## Begin

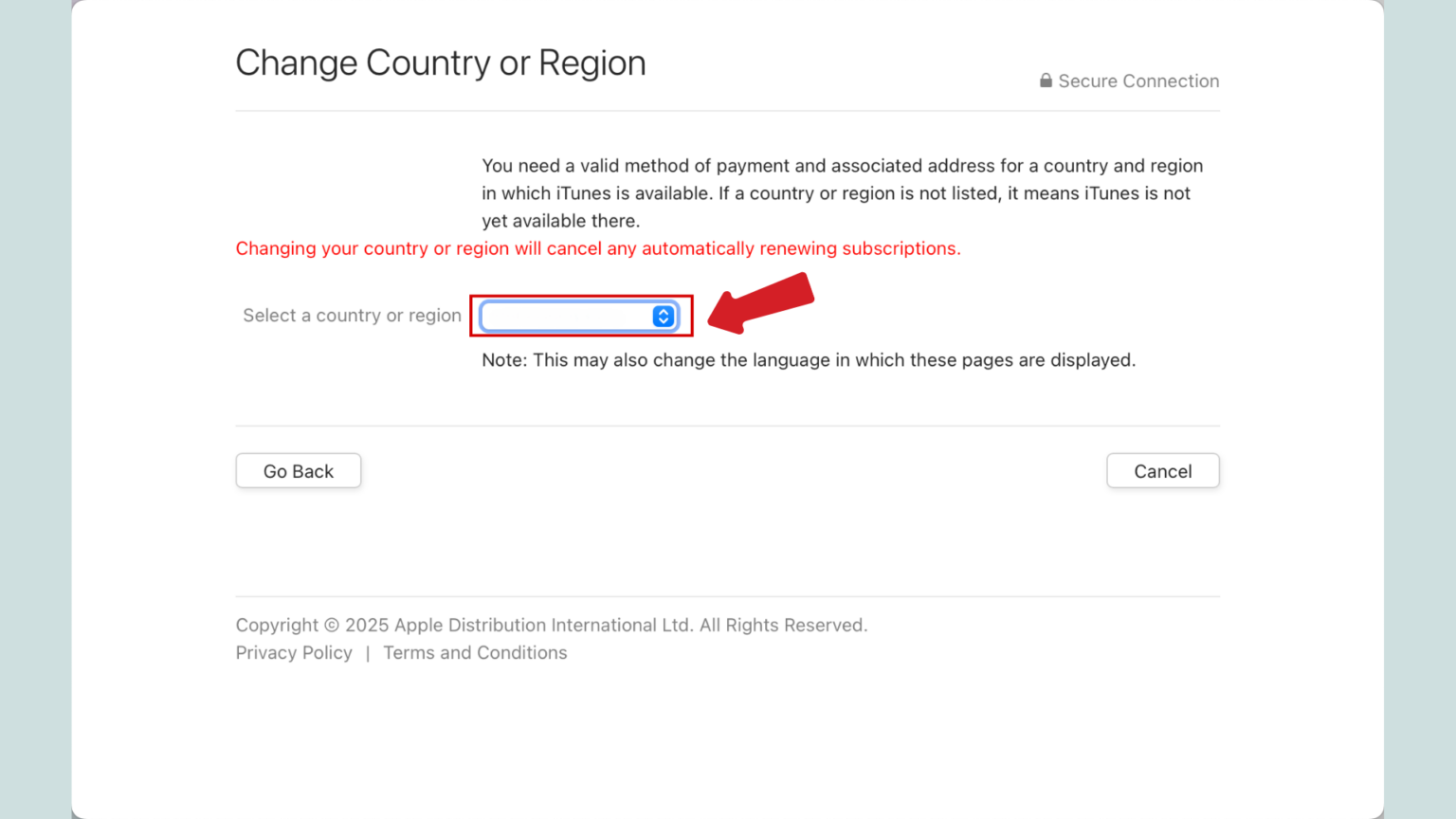The image size is (1456, 819).
Task: Click the separator between Privacy Policy and Terms
Action: 367,652
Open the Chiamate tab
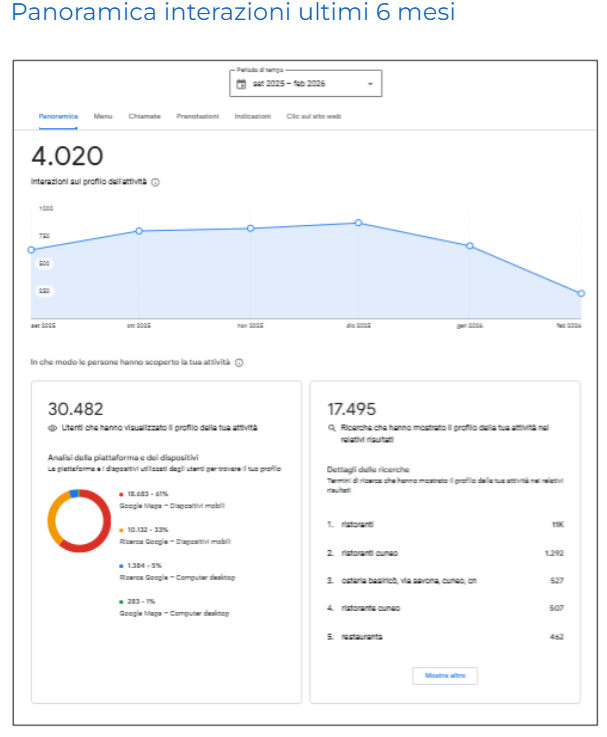Viewport: 607px width, 737px height. point(145,117)
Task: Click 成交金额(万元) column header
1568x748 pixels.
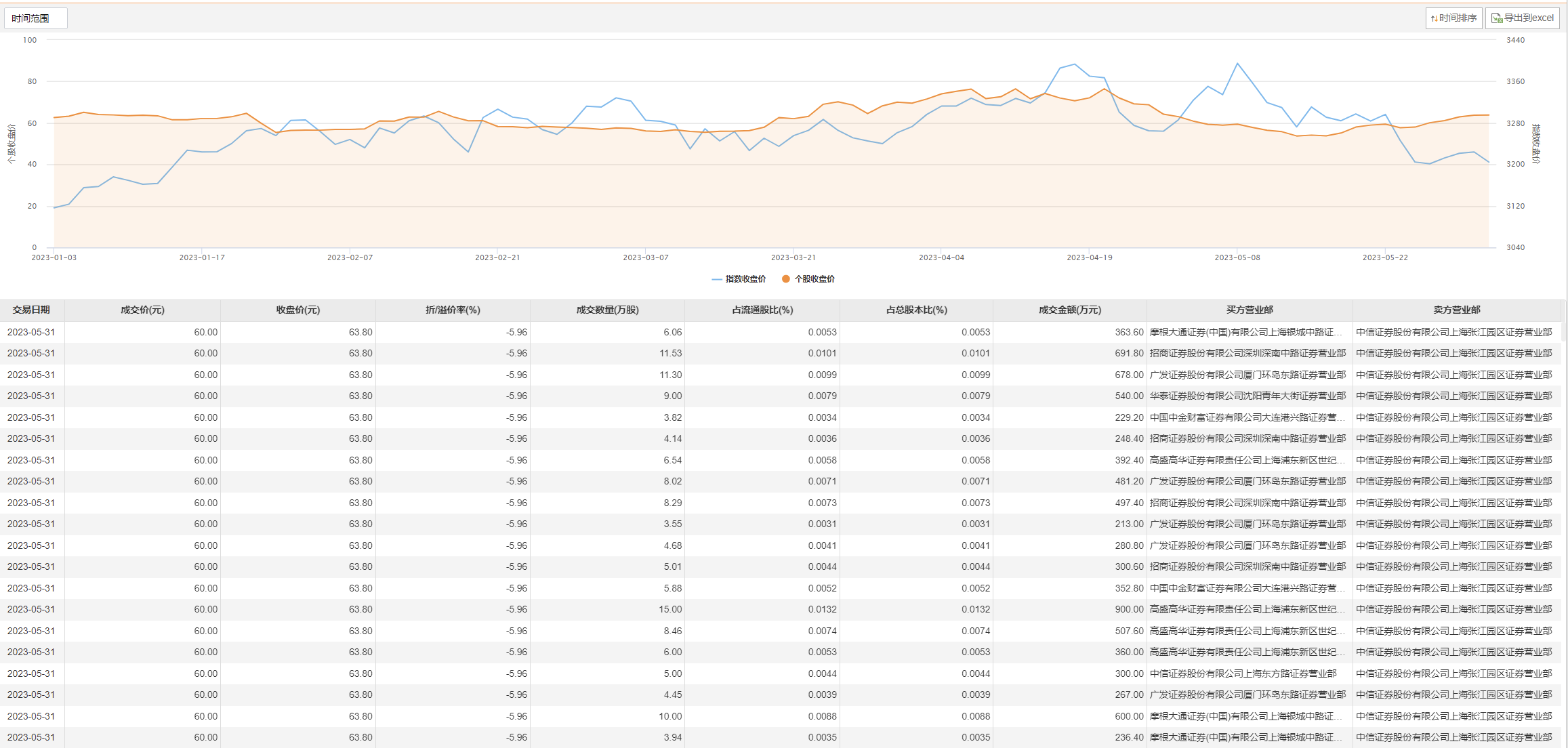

## End

#### [Exercise prompt]
Reproduce the lines above word for word, omitting the pictures.

#### [Finished exercise]
The image size is (1456, 819).
Task: Click the separator between Privacy Policy and Terms
Action: 367,652
Open the Chiamate tab
Viewport: 607px width, 737px height. point(145,117)
Task: Click 成交金额(万元) column header
1568x748 pixels.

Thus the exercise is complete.